**WHAT THE TASK ASKS**
Retype the part of the company representations and warranties text below from "4.1 Organization and Qualification." to "as a whole.", word for word.

REPRESENTATIONS AND WARRANTIES OF THE COMPANY
 
The Company represents and warrants to the Investors as of the date hereof and
as of Closing Date (which warranties and representations shall survive the
Closing regardless of any examinations, inspections, audits and other
investigations the Investors have heretofore made or may hereinafter make with
respect to such warranties and representations) as set forth below. The
Investors are entering into this Agreement in reliance on the representations
and warranties set forth in this Agreement and no reliance is being placed on
oral representations, if any, that may have been made prior to the execution and
delivery of this Agreement.
 
4.1 Organization and Qualification. The Company is a corporation duly organized,
validly existing and in good standing under the laws of the State of Florida,
and has the requisite corporate power and authority to own, lease and operate
its properties and to carry on its business as it is now being conducted and is
duly qualified to do business in any other jurisdiction where the nature of the
businesses conducted by it or the ownership or leasing of its properties
requires such qualification, except where the failure to be so qualified will
not have a Material Adverse Effect on the business, operations, properties,
assets, financial condition or results of operation of the Company and its
Subsidiaries taken as a whole.

**RECORDS SUPPLIED**
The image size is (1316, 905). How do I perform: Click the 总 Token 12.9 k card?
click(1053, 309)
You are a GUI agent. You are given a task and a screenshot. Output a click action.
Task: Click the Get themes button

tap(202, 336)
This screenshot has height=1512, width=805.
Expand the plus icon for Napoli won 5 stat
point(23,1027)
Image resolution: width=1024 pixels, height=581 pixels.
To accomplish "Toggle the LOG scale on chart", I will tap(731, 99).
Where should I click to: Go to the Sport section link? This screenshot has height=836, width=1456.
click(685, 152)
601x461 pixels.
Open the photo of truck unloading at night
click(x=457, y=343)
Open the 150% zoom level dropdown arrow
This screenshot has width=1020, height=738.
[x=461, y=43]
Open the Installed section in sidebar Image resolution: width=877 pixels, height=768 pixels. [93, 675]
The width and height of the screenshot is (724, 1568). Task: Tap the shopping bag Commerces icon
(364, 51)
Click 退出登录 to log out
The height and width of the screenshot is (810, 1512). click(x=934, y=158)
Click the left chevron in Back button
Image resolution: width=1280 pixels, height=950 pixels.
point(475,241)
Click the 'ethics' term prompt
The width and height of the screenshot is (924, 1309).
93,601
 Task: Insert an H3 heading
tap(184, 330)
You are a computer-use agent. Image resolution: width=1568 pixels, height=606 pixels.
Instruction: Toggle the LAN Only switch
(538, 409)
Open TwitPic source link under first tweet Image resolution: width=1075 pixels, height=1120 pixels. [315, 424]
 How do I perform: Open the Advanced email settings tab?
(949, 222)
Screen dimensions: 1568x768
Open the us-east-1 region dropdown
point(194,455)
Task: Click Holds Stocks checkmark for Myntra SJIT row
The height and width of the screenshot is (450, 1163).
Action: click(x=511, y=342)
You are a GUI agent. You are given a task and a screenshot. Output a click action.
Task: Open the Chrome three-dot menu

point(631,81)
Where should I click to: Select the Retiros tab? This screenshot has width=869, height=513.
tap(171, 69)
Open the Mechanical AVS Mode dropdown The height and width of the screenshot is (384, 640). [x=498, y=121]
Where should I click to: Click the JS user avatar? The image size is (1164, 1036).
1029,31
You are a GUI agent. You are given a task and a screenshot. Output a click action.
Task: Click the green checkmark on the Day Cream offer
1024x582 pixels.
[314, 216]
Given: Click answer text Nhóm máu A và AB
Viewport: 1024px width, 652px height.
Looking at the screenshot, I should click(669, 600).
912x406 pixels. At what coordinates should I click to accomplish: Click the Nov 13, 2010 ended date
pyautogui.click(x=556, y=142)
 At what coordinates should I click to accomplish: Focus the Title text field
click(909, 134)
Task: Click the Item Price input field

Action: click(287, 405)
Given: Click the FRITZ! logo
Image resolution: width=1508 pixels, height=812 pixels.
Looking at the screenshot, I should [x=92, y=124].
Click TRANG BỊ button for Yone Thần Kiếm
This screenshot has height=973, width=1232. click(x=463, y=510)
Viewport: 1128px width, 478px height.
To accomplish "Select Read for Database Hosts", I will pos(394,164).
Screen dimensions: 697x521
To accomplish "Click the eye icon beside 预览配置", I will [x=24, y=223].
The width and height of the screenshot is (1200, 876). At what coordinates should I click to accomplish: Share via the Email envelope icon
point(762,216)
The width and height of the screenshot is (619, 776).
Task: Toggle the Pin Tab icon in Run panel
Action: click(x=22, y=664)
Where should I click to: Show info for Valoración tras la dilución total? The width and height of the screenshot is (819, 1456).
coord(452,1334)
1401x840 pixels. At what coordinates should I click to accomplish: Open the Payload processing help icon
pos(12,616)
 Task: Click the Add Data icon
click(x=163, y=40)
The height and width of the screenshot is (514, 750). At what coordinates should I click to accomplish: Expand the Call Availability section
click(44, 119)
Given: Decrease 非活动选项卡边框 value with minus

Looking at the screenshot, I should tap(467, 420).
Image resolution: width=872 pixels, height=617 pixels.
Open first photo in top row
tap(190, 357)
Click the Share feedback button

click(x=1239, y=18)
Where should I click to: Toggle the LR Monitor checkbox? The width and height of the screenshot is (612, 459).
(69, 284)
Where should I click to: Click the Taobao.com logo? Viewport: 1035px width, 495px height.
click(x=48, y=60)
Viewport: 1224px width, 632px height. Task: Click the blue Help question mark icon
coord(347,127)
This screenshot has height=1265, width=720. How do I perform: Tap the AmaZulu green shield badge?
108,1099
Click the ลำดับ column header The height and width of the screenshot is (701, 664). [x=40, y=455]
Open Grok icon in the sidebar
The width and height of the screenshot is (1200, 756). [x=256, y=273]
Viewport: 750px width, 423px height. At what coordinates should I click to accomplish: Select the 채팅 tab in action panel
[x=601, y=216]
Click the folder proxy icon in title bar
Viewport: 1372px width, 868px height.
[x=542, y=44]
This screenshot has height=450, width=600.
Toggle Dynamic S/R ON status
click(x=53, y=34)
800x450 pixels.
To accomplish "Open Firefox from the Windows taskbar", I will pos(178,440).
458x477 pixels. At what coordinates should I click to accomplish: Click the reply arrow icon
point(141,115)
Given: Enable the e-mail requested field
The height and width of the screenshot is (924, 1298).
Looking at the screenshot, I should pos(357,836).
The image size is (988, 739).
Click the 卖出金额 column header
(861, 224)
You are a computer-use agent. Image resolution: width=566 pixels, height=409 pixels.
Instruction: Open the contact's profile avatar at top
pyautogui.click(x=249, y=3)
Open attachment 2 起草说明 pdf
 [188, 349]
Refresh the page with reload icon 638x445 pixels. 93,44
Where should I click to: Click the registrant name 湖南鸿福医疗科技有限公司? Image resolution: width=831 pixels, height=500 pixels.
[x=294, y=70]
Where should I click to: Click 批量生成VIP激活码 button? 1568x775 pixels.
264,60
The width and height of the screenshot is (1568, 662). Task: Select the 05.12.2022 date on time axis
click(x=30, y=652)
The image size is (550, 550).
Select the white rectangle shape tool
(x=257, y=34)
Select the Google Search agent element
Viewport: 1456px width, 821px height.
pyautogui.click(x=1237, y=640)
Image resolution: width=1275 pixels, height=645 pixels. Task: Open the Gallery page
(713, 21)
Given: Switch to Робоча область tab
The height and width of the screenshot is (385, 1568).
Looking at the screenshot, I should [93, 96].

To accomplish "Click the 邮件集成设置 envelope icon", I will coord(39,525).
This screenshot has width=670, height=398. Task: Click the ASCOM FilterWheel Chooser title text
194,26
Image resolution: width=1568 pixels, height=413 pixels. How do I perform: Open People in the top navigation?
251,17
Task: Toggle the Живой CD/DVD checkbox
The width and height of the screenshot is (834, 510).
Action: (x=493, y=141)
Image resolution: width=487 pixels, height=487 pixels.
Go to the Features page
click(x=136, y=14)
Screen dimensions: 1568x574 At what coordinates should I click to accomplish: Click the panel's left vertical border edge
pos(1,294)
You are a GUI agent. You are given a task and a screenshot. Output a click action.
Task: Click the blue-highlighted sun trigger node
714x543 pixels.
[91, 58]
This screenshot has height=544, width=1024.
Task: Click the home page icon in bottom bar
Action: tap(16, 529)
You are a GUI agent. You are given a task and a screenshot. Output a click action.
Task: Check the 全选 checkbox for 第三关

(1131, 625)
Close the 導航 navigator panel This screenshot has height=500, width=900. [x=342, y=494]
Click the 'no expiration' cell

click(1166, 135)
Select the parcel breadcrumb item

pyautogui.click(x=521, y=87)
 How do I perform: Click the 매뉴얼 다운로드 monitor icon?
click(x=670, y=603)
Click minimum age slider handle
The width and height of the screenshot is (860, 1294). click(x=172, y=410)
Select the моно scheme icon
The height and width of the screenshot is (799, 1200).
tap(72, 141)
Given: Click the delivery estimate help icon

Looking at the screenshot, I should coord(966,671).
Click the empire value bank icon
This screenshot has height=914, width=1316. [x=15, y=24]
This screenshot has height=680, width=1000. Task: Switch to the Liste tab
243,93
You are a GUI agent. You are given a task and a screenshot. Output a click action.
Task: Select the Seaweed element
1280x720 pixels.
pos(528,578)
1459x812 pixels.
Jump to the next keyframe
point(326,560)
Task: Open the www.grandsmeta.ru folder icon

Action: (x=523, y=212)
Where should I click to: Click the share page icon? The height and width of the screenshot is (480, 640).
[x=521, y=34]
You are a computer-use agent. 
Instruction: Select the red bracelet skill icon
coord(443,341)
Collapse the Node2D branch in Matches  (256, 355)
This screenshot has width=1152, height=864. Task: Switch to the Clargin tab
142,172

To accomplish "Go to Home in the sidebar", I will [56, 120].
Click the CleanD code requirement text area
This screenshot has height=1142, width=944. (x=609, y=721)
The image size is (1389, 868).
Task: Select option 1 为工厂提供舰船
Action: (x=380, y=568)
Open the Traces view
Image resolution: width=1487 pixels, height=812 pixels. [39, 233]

**TASK SOLUTION**
4.1 Organization and Qualification. The Company is a corporation duly organized,
validly existing and in good standing under the laws of the State of Florida,
and has the requisite corporate power and authority to own, lease and operate
its properties and to carry on its business as it is now being conducted and is
duly qualified to do business in any other jurisdiction where the nature of the
businesses conducted by it or the ownership or leasing of its properties
requires such qualification, except where the failure to be so qualified will
not have a Material Adverse Effect on the business, operations, properties,
assets, financial condition or results of operation of the Company and its
Subsidiaries taken as a whole.